(Stored data)
☆ ☆ ☆ ☆ ☆
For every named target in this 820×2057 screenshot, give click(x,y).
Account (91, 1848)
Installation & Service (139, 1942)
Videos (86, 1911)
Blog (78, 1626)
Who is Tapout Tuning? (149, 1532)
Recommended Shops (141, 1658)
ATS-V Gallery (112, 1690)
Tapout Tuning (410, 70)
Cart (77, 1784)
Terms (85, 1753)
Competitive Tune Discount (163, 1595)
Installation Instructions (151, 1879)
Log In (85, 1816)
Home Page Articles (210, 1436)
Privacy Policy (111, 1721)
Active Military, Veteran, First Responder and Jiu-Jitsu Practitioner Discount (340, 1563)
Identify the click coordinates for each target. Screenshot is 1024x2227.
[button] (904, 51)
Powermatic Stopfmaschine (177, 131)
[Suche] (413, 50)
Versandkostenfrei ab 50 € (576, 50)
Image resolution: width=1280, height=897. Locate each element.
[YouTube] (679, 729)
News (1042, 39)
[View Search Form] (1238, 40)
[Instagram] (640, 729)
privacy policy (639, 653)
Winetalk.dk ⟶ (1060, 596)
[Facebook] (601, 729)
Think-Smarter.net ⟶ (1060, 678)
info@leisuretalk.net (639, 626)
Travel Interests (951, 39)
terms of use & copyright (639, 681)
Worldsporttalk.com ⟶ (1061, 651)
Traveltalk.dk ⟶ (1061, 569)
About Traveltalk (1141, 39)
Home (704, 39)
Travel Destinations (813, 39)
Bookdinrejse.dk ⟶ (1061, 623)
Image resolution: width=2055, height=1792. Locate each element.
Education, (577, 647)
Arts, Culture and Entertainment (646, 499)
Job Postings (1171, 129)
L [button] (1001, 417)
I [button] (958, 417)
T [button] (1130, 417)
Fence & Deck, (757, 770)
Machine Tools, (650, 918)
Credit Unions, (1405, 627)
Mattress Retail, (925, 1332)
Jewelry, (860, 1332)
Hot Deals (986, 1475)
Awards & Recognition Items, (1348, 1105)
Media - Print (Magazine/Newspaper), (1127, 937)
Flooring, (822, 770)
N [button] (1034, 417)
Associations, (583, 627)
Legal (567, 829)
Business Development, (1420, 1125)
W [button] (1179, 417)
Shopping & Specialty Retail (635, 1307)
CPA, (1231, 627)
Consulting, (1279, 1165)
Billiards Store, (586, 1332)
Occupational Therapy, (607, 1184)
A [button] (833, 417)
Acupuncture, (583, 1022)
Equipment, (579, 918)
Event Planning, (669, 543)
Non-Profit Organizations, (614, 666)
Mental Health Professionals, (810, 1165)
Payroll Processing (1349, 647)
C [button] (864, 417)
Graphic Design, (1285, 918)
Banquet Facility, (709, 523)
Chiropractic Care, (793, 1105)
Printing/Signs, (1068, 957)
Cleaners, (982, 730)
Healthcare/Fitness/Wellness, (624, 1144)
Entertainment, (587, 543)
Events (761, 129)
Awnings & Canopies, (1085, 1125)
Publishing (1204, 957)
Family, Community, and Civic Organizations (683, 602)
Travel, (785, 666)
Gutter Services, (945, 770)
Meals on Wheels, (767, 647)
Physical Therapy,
☆ ☆ ☆ ☆ ☆
Work task: An exact written copy of every entry is the required answer.

Solution:
For every named target in this 820×2057 screenshot, give click(x,y).
Account (91, 1848)
Installation & Service (139, 1942)
Videos (86, 1911)
Blog (78, 1626)
Who is Tapout Tuning? (149, 1532)
Recommended Shops (141, 1658)
ATS-V Gallery (112, 1690)
Tapout Tuning (410, 70)
Cart (77, 1784)
Terms (85, 1753)
Competitive Tune Discount (163, 1595)
Installation Instructions (151, 1879)
Log In (85, 1816)
Home Page Articles (210, 1436)
Privacy Policy (111, 1721)
Active Military, Veteran, First Responder and Jiu-Jitsu Practitioner Discount (340, 1563)
Identify the click coordinates for each target. Screenshot is 1024x2227.
[button] (904, 51)
Powermatic Stopfmaschine (177, 131)
[Suche] (413, 50)
Versandkostenfrei ab 50 € (576, 50)
Image resolution: width=1280, height=897. Locate each element.
[YouTube] (679, 729)
News (1042, 39)
[View Search Form] (1238, 40)
[Instagram] (640, 729)
privacy policy (639, 653)
Winetalk.dk ⟶ (1060, 596)
[Facebook] (601, 729)
Think-Smarter.net ⟶ (1060, 678)
info@leisuretalk.net (639, 626)
Travel Interests (951, 39)
terms of use & copyright (639, 681)
Worldsporttalk.com ⟶ (1061, 651)
Traveltalk.dk ⟶ (1061, 569)
About Traveltalk (1141, 39)
Home (704, 39)
Travel Destinations (813, 39)
Bookdinrejse.dk ⟶ (1061, 623)
Image resolution: width=2055, height=1792. Locate each element.
Education, (577, 647)
Arts, Culture and Entertainment (646, 499)
Job Postings (1171, 129)
L [button] (1001, 417)
I [button] (958, 417)
T [button] (1130, 417)
Fence & Deck, (757, 770)
Machine Tools, (650, 918)
Credit Unions, (1405, 627)
Mattress Retail, (925, 1332)
Jewelry, (860, 1332)
Hot Deals (986, 1475)
Awards & Recognition Items, (1348, 1105)
Media - Print (Magazine/Newspaper), (1127, 937)
Flooring, (822, 770)
N [button] (1034, 417)
Associations, (583, 627)
Legal (567, 829)
Business Development, (1420, 1125)
W [button] (1179, 417)
Shopping & Specialty Retail (635, 1307)
CPA, (1231, 627)
Consulting, (1279, 1165)
Billiards Store, (586, 1332)
Occupational Therapy, (607, 1184)
A [button] (833, 417)
Acupuncture, (583, 1022)
Equipment, (579, 918)
Event Planning, (669, 543)
Non-Profit Organizations, (614, 666)
Mental Health Professionals, (810, 1165)
Payroll Processing (1349, 647)
C [button] (864, 417)
Graphic Design, (1285, 918)
Banquet Facility, (709, 523)
Chiropractic Care, (793, 1105)
Printing/Signs, (1068, 957)
Cleaners, (982, 730)
Healthcare/Fitness/Wellness, (624, 1144)
Entertainment, (587, 543)
Events (761, 129)
Awnings & Canopies, (1085, 1125)
Publishing (1204, 957)
Family, Community, and Civic Organizations (683, 602)
Travel, (785, 666)
Gutter Services, (945, 770)
Meals on Wheels, (767, 647)
Physical Therapy,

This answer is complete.